**YOUR GOAL**: Copy every line below precisely, leaving nothing out.

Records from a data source
= = = =
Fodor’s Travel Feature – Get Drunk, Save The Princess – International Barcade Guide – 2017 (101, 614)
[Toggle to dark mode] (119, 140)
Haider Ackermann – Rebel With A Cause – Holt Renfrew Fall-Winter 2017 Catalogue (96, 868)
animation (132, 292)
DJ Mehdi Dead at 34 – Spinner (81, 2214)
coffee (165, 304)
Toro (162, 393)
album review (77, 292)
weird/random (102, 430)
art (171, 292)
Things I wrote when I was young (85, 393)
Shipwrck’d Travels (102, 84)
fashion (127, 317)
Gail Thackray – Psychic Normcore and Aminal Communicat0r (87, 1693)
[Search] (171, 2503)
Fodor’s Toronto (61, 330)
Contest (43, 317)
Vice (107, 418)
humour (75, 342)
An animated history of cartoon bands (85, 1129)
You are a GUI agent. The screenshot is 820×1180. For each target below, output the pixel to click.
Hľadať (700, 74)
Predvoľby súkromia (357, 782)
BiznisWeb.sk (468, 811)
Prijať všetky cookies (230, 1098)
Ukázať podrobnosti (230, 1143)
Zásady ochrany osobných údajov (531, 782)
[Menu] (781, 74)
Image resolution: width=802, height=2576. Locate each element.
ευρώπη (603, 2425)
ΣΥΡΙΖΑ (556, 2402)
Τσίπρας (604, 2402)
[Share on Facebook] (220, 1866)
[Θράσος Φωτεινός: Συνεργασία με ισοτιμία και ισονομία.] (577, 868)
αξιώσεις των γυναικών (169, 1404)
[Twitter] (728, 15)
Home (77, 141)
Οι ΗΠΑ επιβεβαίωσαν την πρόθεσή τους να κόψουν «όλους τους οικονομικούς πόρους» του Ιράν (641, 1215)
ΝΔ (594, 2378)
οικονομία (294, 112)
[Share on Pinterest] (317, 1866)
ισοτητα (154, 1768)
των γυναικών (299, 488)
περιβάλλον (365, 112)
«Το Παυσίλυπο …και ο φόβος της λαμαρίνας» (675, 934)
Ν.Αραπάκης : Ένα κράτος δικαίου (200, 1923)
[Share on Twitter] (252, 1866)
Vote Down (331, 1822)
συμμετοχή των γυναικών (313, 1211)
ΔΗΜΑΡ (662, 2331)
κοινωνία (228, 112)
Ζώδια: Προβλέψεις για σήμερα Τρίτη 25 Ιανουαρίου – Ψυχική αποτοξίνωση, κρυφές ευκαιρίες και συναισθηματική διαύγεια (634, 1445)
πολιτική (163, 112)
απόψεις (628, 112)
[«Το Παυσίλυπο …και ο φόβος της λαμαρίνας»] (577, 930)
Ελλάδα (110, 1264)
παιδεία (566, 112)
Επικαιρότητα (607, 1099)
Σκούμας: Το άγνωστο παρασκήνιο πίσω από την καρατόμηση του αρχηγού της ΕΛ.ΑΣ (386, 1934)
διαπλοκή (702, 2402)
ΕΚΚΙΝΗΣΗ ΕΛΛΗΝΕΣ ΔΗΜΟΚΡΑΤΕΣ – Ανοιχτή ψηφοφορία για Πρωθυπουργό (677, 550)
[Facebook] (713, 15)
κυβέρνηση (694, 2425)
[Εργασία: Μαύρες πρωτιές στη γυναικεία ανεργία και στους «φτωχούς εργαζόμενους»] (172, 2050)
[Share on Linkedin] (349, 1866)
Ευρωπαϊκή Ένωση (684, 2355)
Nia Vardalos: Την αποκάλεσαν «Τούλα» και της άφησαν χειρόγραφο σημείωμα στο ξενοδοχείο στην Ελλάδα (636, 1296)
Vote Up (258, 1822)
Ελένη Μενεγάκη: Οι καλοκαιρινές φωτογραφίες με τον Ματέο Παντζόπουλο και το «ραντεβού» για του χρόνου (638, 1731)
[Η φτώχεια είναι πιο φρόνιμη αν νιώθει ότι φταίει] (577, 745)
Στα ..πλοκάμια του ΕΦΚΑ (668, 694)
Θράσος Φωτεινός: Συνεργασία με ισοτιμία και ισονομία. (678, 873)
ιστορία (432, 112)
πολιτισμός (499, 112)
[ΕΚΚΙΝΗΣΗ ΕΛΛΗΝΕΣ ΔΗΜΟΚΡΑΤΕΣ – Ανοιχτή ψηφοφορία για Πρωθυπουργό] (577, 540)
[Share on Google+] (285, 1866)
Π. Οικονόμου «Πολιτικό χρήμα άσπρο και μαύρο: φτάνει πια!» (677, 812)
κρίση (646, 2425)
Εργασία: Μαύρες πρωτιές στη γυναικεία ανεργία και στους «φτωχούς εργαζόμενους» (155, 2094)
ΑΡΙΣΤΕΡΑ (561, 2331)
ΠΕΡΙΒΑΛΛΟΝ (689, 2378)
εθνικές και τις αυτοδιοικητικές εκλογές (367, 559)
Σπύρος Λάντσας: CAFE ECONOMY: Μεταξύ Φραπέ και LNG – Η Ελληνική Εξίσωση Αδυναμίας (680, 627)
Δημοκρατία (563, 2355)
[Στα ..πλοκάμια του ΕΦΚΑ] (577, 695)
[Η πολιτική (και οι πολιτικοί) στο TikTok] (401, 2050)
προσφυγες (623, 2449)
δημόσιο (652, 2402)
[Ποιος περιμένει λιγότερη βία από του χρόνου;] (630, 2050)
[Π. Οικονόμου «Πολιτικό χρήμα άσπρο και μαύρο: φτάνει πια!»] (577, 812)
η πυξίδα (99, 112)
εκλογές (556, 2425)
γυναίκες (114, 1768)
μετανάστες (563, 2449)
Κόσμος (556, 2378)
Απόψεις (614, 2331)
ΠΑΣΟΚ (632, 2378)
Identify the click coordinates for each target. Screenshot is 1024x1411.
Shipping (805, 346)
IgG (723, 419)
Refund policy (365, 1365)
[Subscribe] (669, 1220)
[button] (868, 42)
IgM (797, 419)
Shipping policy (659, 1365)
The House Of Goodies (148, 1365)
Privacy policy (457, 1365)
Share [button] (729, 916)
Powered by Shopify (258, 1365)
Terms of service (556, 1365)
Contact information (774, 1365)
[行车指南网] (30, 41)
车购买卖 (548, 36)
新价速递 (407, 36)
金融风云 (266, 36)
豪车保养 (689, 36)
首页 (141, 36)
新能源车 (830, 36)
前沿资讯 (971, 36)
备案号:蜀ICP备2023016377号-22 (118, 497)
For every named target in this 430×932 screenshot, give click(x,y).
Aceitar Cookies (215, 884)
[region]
= = = =
**RESPONSE TO THE TASK**:
Fodor’s Travel Feature – Get Drunk, Save The Princess – International Barcade Guide – 2017 (101, 614)
[Toggle to dark mode] (119, 140)
Haider Ackermann – Rebel With A Cause – Holt Renfrew Fall-Winter 2017 Catalogue (96, 868)
animation (132, 292)
DJ Mehdi Dead at 34 – Spinner (81, 2214)
coffee (165, 304)
Toro (162, 393)
album review (77, 292)
weird/random (102, 430)
art (171, 292)
Things I wrote when I was young (85, 393)
Shipwrck’d Travels (102, 84)
fashion (127, 317)
Gail Thackray – Psychic Normcore and Aminal Communicat0r (87, 1693)
[Search] (171, 2503)
Fodor’s Toronto (61, 330)
Contest (43, 317)
Vice (107, 418)
humour (75, 342)
An animated history of cartoon bands (85, 1129)
You are a GUI agent. The screenshot is 820×1180. For each target below, output the pixel to click.
Hľadať (700, 74)
Predvoľby súkromia (357, 782)
BiznisWeb.sk (468, 811)
Prijať všetky cookies (230, 1098)
Ukázať podrobnosti (230, 1143)
Zásady ochrany osobných údajov (531, 782)
[Menu] (781, 74)
Image resolution: width=802, height=2576. Locate each element.
ευρώπη (603, 2425)
ΣΥΡΙΖΑ (556, 2402)
Τσίπρας (604, 2402)
[Share on Facebook] (220, 1866)
[Θράσος Φωτεινός: Συνεργασία με ισοτιμία και ισονομία.] (577, 868)
αξιώσεις των γυναικών (169, 1404)
[Twitter] (728, 15)
Home (77, 141)
Οι ΗΠΑ επιβεβαίωσαν την πρόθεσή τους να κόψουν «όλους τους οικονομικούς πόρους» του Ιράν (641, 1215)
ΝΔ (594, 2378)
οικονομία (294, 112)
[Share on Pinterest] (317, 1866)
ισοτητα (154, 1768)
των γυναικών (299, 488)
περιβάλλον (365, 112)
«Το Παυσίλυπο …και ο φόβος της λαμαρίνας» (675, 934)
Ν.Αραπάκης : Ένα κράτος δικαίου (200, 1923)
[Share on Twitter] (252, 1866)
Vote Down (331, 1822)
συμμετοχή των γυναικών (313, 1211)
ΔΗΜΑΡ (662, 2331)
κοινωνία (228, 112)
Ζώδια: Προβλέψεις για σήμερα Τρίτη 25 Ιανουαρίου – Ψυχική αποτοξίνωση, κρυφές ευκαιρίες και συναισθηματική διαύγεια (634, 1445)
πολιτική (163, 112)
απόψεις (628, 112)
[«Το Παυσίλυπο …και ο φόβος της λαμαρίνας»] (577, 930)
Ελλάδα (110, 1264)
παιδεία (566, 112)
Επικαιρότητα (607, 1099)
Σκούμας: Το άγνωστο παρασκήνιο πίσω από την καρατόμηση του αρχηγού της ΕΛ.ΑΣ (386, 1934)
διαπλοκή (702, 2402)
ΕΚΚΙΝΗΣΗ ΕΛΛΗΝΕΣ ΔΗΜΟΚΡΑΤΕΣ – Ανοιχτή ψηφοφορία για Πρωθυπουργό (677, 550)
[Facebook] (713, 15)
κυβέρνηση (694, 2425)
[Εργασία: Μαύρες πρωτιές στη γυναικεία ανεργία και στους «φτωχούς εργαζόμενους»] (172, 2050)
[Share on Linkedin] (349, 1866)
Ευρωπαϊκή Ένωση (684, 2355)
Nia Vardalos: Την αποκάλεσαν «Τούλα» και της άφησαν χειρόγραφο σημείωμα στο ξενοδοχείο στην Ελλάδα (636, 1296)
Vote Up (258, 1822)
Ελένη Μενεγάκη: Οι καλοκαιρινές φωτογραφίες με τον Ματέο Παντζόπουλο και το «ραντεβού» για του χρόνου (638, 1731)
[Η φτώχεια είναι πιο φρόνιμη αν νιώθει ότι φταίει] (577, 745)
Στα ..πλοκάμια του ΕΦΚΑ (668, 694)
Θράσος Φωτεινός: Συνεργασία με ισοτιμία και ισονομία. (678, 873)
ιστορία (432, 112)
πολιτισμός (499, 112)
[ΕΚΚΙΝΗΣΗ ΕΛΛΗΝΕΣ ΔΗΜΟΚΡΑΤΕΣ – Ανοιχτή ψηφοφορία για Πρωθυπουργό] (577, 540)
[Share on Google+] (285, 1866)
Π. Οικονόμου «Πολιτικό χρήμα άσπρο και μαύρο: φτάνει πια!» (677, 812)
κρίση (646, 2425)
Εργασία: Μαύρες πρωτιές στη γυναικεία ανεργία και στους «φτωχούς εργαζόμενους» (155, 2094)
ΑΡΙΣΤΕΡΑ (561, 2331)
ΠΕΡΙΒΑΛΛΟΝ (689, 2378)
εθνικές και τις αυτοδιοικητικές εκλογές (367, 559)
Σπύρος Λάντσας: CAFE ECONOMY: Μεταξύ Φραπέ και LNG – Η Ελληνική Εξίσωση Αδυναμίας (680, 627)
Δημοκρατία (563, 2355)
[Στα ..πλοκάμια του ΕΦΚΑ] (577, 695)
[Η πολιτική (και οι πολιτικοί) στο TikTok] (401, 2050)
προσφυγες (623, 2449)
δημόσιο (652, 2402)
[Ποιος περιμένει λιγότερη βία από του χρόνου;] (630, 2050)
[Π. Οικονόμου «Πολιτικό χρήμα άσπρο και μαύρο: φτάνει πια!»] (577, 812)
η πυξίδα (99, 112)
εκλογές (556, 2425)
γυναίκες (114, 1768)
μετανάστες (563, 2449)
Κόσμος (556, 2378)
Απόψεις (614, 2331)
ΠΑΣΟΚ (632, 2378)
Identify the click coordinates for each target. Screenshot is 1024x1411.
Shipping (805, 346)
IgG (723, 419)
Refund policy (365, 1365)
[Subscribe] (669, 1220)
[button] (868, 42)
IgM (797, 419)
Shipping policy (659, 1365)
The House Of Goodies (148, 1365)
Privacy policy (457, 1365)
Share [button] (729, 916)
Powered by Shopify (258, 1365)
Terms of service (556, 1365)
Contact information (774, 1365)
[行车指南网] (30, 41)
车购买卖 (548, 36)
新价速递 (407, 36)
金融风云 (266, 36)
豪车保养 (689, 36)
首页 (141, 36)
新能源车 (830, 36)
前沿资讯 (971, 36)
备案号:蜀ICP备2023016377号-22 (118, 497)
For every named target in this 430×932 screenshot, give click(x,y).
Aceitar Cookies (215, 884)
[region]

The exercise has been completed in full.